(MATERIAL FOR THE TASK)

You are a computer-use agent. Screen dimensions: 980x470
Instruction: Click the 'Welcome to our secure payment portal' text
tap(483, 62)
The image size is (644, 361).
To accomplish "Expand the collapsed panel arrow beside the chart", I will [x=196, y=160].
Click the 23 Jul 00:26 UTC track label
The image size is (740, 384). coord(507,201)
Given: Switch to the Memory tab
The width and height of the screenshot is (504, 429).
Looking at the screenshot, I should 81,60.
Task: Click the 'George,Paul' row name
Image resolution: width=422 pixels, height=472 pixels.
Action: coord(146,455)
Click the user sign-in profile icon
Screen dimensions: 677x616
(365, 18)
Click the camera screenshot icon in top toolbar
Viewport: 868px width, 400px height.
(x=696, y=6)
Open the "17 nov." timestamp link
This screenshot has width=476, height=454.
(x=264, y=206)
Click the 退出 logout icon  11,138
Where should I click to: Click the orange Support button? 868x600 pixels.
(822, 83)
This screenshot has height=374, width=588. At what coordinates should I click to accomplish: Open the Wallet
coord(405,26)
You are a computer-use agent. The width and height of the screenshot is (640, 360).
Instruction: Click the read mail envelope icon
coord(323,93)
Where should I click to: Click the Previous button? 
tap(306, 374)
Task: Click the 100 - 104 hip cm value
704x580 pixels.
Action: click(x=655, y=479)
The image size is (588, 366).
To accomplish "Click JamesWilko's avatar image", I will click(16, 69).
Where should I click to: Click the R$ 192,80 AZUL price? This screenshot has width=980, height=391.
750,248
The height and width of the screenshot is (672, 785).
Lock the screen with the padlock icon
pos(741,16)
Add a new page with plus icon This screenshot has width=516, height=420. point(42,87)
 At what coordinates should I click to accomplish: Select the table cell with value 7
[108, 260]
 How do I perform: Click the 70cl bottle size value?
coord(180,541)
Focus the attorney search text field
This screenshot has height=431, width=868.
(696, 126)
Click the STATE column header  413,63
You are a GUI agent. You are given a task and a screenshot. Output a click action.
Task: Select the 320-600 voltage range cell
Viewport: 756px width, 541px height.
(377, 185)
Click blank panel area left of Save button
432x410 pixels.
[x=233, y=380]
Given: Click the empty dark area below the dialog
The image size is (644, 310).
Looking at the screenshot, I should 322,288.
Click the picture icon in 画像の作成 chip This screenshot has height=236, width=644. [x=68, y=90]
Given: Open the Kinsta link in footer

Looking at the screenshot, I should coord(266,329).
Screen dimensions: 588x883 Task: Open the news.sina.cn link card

(End MATERIAL FOR THE TASK)

TRY IT: Write out only the lines that run from the line containing "This screenshot has height=374, width=588." through the line containing "Click the picture", both included, exactly as they appear above.

WRITTEN SOLUTION:
This screenshot has height=374, width=588. At what coordinates should I click to accomplish: Open the Wallet
coord(405,26)
You are a computer-use agent. The width and height of the screenshot is (640, 360).
Instruction: Click the read mail envelope icon
coord(323,93)
Where should I click to: Click the Previous button? 
tap(306, 374)
Task: Click the 100 - 104 hip cm value
704x580 pixels.
Action: click(x=655, y=479)
The image size is (588, 366).
To accomplish "Click JamesWilko's avatar image", I will click(16, 69).
Where should I click to: Click the R$ 192,80 AZUL price? This screenshot has width=980, height=391.
750,248
The height and width of the screenshot is (672, 785).
Lock the screen with the padlock icon
pos(741,16)
Add a new page with plus icon This screenshot has width=516, height=420. point(42,87)
 At what coordinates should I click to accomplish: Select the table cell with value 7
[108, 260]
 How do I perform: Click the 70cl bottle size value?
coord(180,541)
Focus the attorney search text field
This screenshot has height=431, width=868.
(696, 126)
Click the STATE column header  413,63
You are a GUI agent. You are given a task and a screenshot. Output a click action.
Task: Select the 320-600 voltage range cell
Viewport: 756px width, 541px height.
(377, 185)
Click blank panel area left of Save button
432x410 pixels.
[x=233, y=380]
Given: Click the empty dark area below the dialog
The image size is (644, 310).
Looking at the screenshot, I should 322,288.
Click the picture icon in 画像の作成 chip This screenshot has height=236, width=644. [x=68, y=90]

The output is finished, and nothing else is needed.